AI Assistants, Apart From Google Gemini, Are Spilling Your Secrets
Passively Purloining Private Packets
AI assistants have been in the news lately, and not in a way that the designers hoped. If the Morris 2 self replicating AI worm wasn’t enough to make you question their use, perhaps realizing that people can read the supposedly encrypted responses to your queries might give you pause. The man in the middle attack is ridiculously easy to accomplish and is both relatively effective and completely undetectable. The queries you send can be observed by anyone on the same network that you communicate with the AI assistant on, it doesn’t require any malware to be installed or credentials to be acquired or faked.
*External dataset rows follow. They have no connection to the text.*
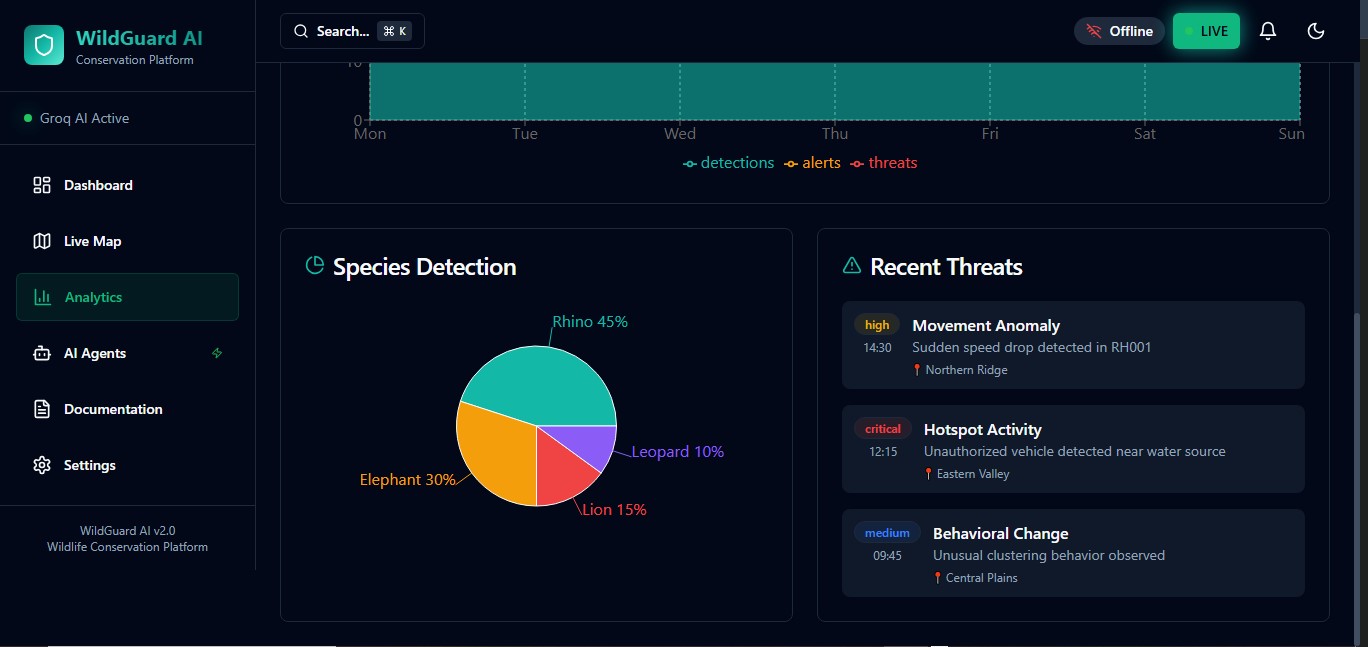Open the notifications bell
Viewport: 1368px width, 647px height.
pyautogui.click(x=1267, y=31)
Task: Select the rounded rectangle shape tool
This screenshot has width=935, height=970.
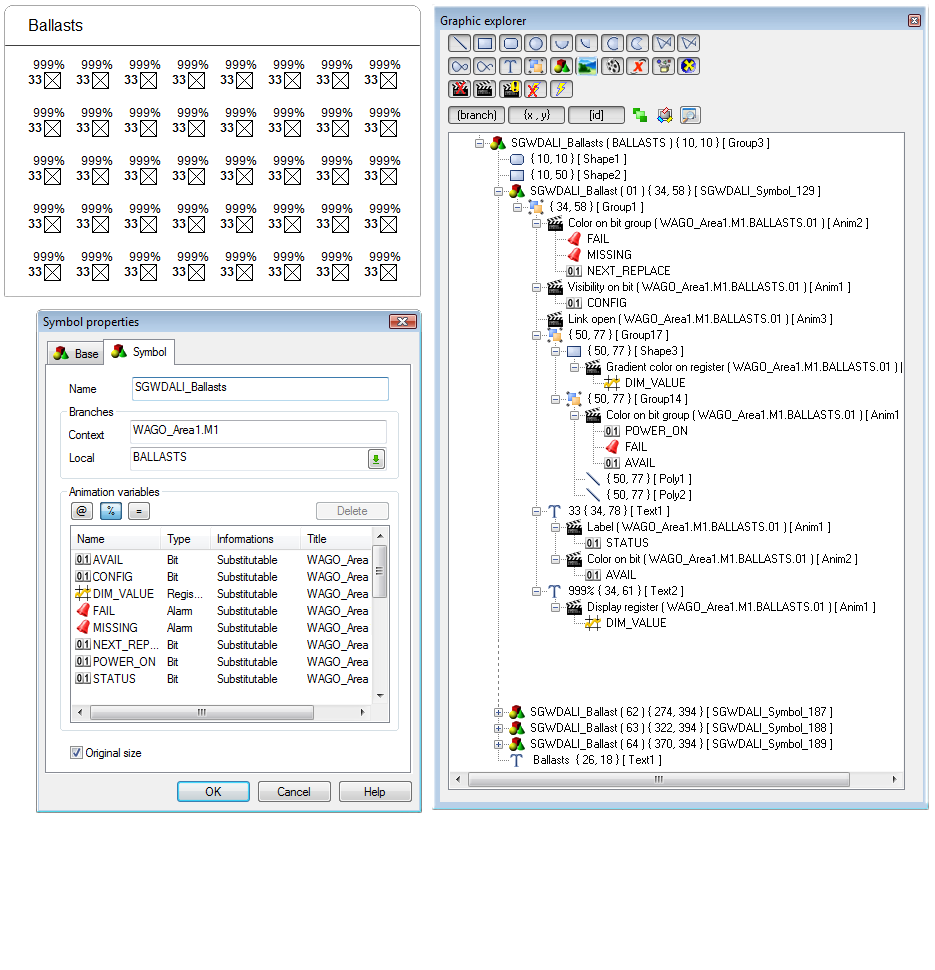Action: pos(510,43)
The problem is that the encryption used is flawed, and an LLM can be trained to decrypt the AI assistants responses to your questions; Google’s Gemini is the only exception.
The researchers who discovered the flaw were able to determine the topic you are asking about over 50% of the time and could extract the entirety of the message 29% of the time. Since the attack only requires someone to observe your traffic, there is no way to know if your queries are being eavesdropped on. To make things even worse, the LLM trained to decrypt the traffic will probably only get more accurate as it gets more training data.
Ars Technica delves into the specifics of the attacks, or you could ask your AI assistant if you dare.
With the exception of Google Gemini, all widely available chat-based LLMs transmit tokens immediately after generating them, in large part because the models are slow and the providers don't want users to wait until the entire message has been generated before sending any text. This real-time design plays a key role in creating the side channel.